原文抜粋 ::

=-=-=

「上司のパワハラがつらい…」
「パワハラがつらくて辞めたい…」
「辞めたいけど辞めづらい…」
パワハラ(パワーハラスメント)は、働く人にとって大きなストレスとなります。
厚生労働省によると、パワハラを以下のように定義しています。
パワハラ(パワーハラスメント)
引用:厚生労働省
「職場で働く者に対して、職務上の地位や人間関係などの職場内での優位性を背景に、業務の適正な範囲を超えて、精神的・身体的苦痛を与えるまたは職場環境を悪化させる行為」
コンプライアンスが厳しくなっている昨今においても、パワハラの被害を受ける人は少なくありません。
受ければメンタルヘルスのバランスを崩しかねないパワハラですが、そもそもパワハラをする人はいったいどういった人なのでしょう?そして、パワハラを受けたらどう対処すればいいのでしょうか?
目次
パワハラ上司の特徴とは?

=-=-=

記録された情報 ::
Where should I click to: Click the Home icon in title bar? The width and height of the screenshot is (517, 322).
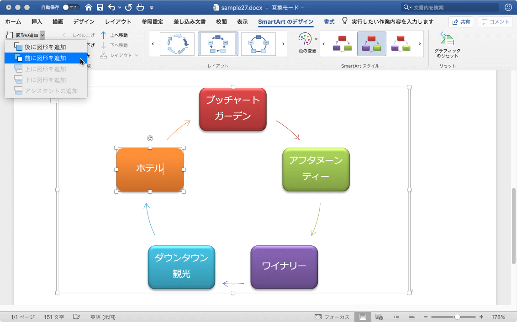click(x=88, y=7)
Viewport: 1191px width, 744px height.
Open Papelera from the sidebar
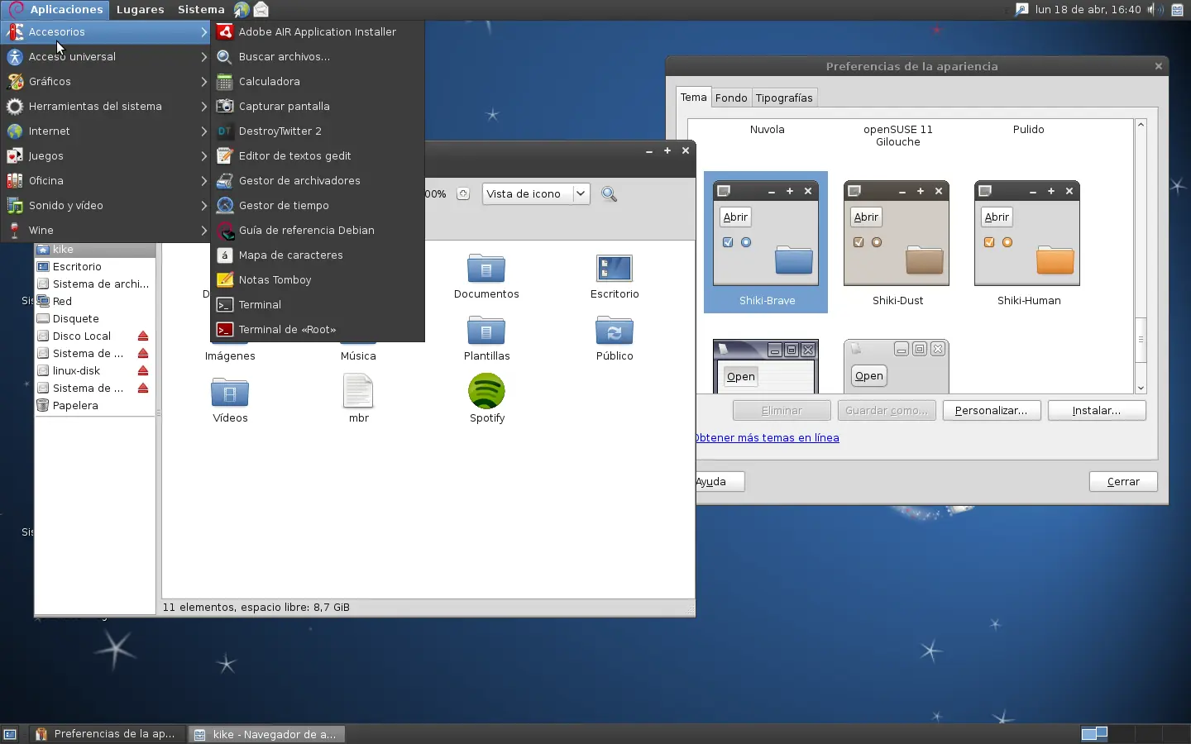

=-=-=

要件 ::
次の(a)〜(c)はパワハラについての文章と合っていますか?それぞれ「はい」か「いいえ」で答え、判断の決め手となる文章中の語句をそのまま引用してください。
(a) 厚生労働省はパワハラを定義している。
(b) コンプライアンスが厳しくなったため、パワハラの被害を受ける人はほとんどいなくなった。
(c) 定義によれば、業務の適正な範囲内の行為もパワハラに含まれる。

完成した解答 ::
(a) はい。「厚生労働省によると、パワハラを以下のように定義しています。」
(b) いいえ。「コンプライアンスが厳しくなっている昨今においても、パワハラの被害を受ける人は少なくありません。」
(c) いいえ。「業務の適正な範囲を超えて」